## Your objective
With pictures omitted, transcribe exactly the lines from the one containing "Select the Congestion" to the end of the records below.

## Source material
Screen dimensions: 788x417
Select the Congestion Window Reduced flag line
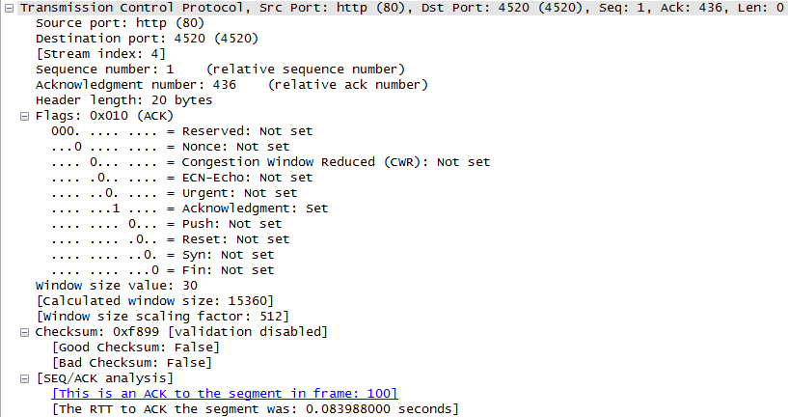coord(270,162)
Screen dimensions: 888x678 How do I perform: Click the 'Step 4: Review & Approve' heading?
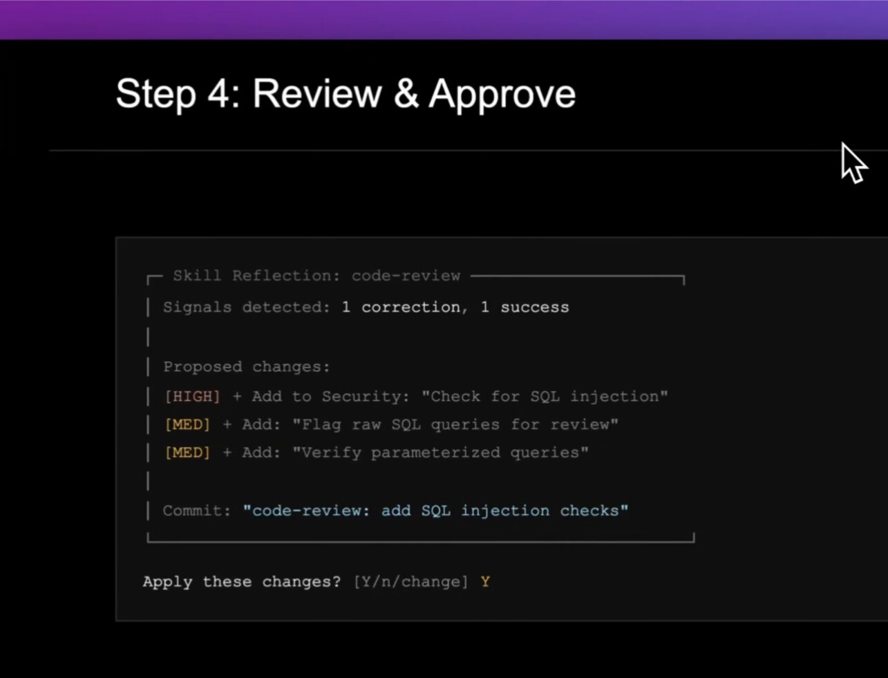click(346, 94)
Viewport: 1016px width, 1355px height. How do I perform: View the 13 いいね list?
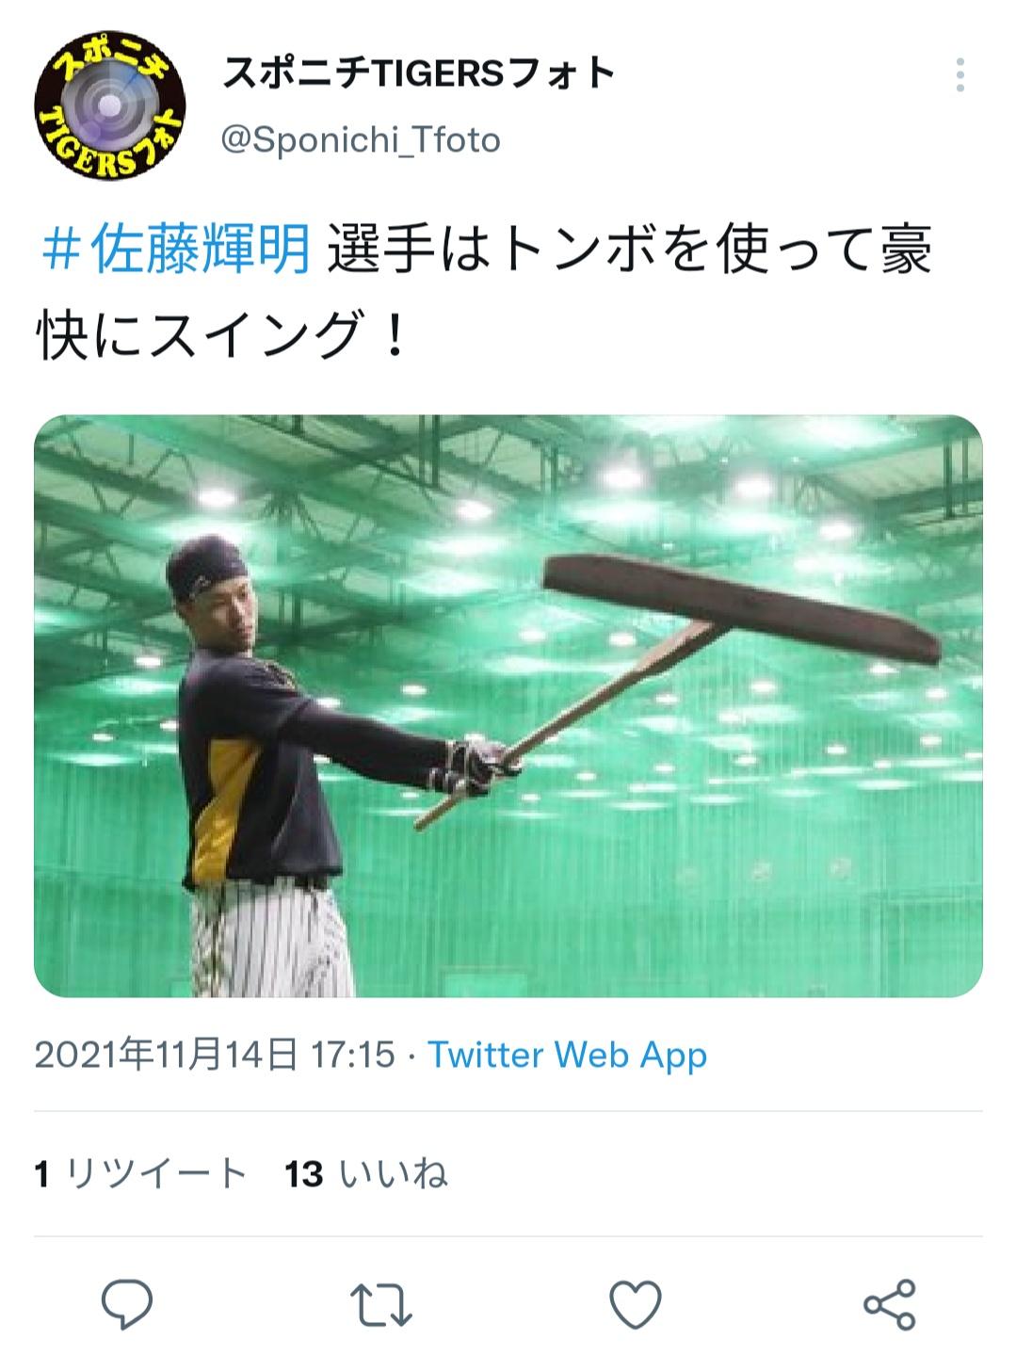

## Answer section
Select the Congestion Window Reduced flag line
coord(270,162)
Screen dimensions: 888x678 How do I perform: Click the 'Step 4: Review & Approve' heading?
click(346, 94)
Viewport: 1016px width, 1355px height. How do I perform: View the 13 いいね list?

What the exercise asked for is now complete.